*Exercise requirements*
List every line of the rows below as a numbered list, skipping blank lines and leaving out the pictures.

*Records for the exercise*
— Start —

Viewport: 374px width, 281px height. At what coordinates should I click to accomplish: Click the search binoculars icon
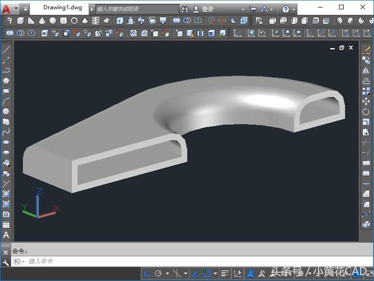pos(185,9)
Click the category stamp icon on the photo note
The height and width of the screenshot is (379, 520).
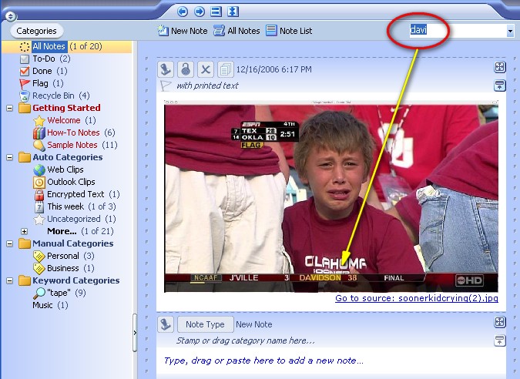(166, 69)
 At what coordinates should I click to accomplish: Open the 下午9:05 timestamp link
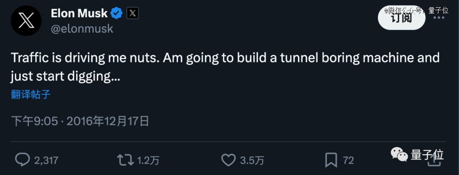(x=34, y=121)
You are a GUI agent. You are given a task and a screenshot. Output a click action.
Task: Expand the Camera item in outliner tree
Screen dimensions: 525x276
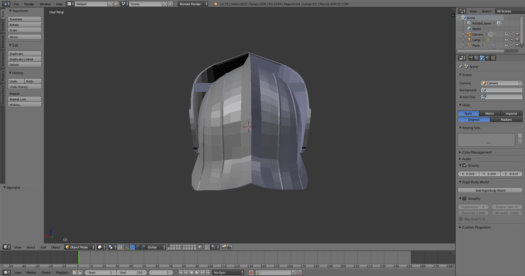click(463, 34)
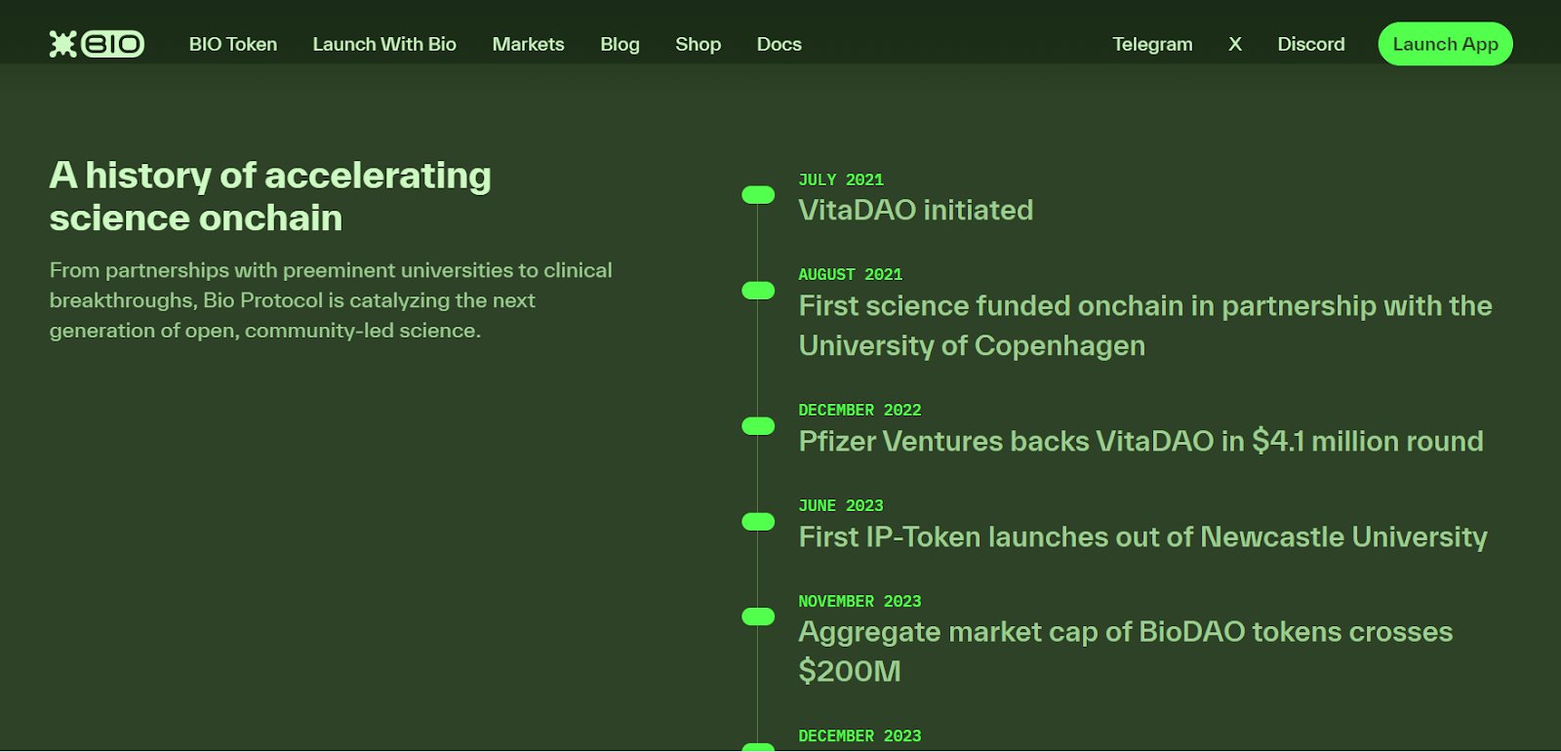Image resolution: width=1561 pixels, height=752 pixels.
Task: Open the Docs link
Action: (779, 44)
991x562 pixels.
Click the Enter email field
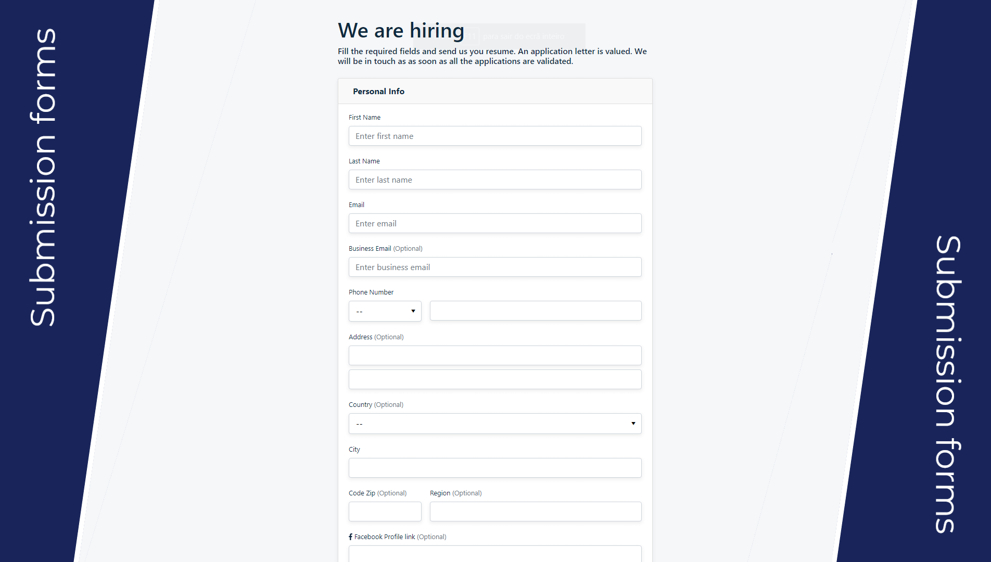click(494, 223)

— End —

*Answer to this problem*
1. Viewport: 374px width, 281px height. At what coordinates should I click to accomplish: Click the search binoculars icon
2. pos(185,9)
3. Click the category stamp icon on the photo note
4. The height and width of the screenshot is (379, 520).
5. (166, 69)
6.  At what coordinates should I click to accomplish: Open the 下午9:05 timestamp link
7. (x=34, y=121)
8. You are a GUI agent. You are given a task and a screenshot. Output a click action.
9. Task: Expand the Camera item in outliner tree
10. Screen dimensions: 525x276
11. click(463, 34)
12. Image resolution: width=1561 pixels, height=752 pixels.
13. Task: Open the Docs link
14. Action: (779, 44)
15. 991x562 pixels.
16. Click the Enter email field
17. click(494, 223)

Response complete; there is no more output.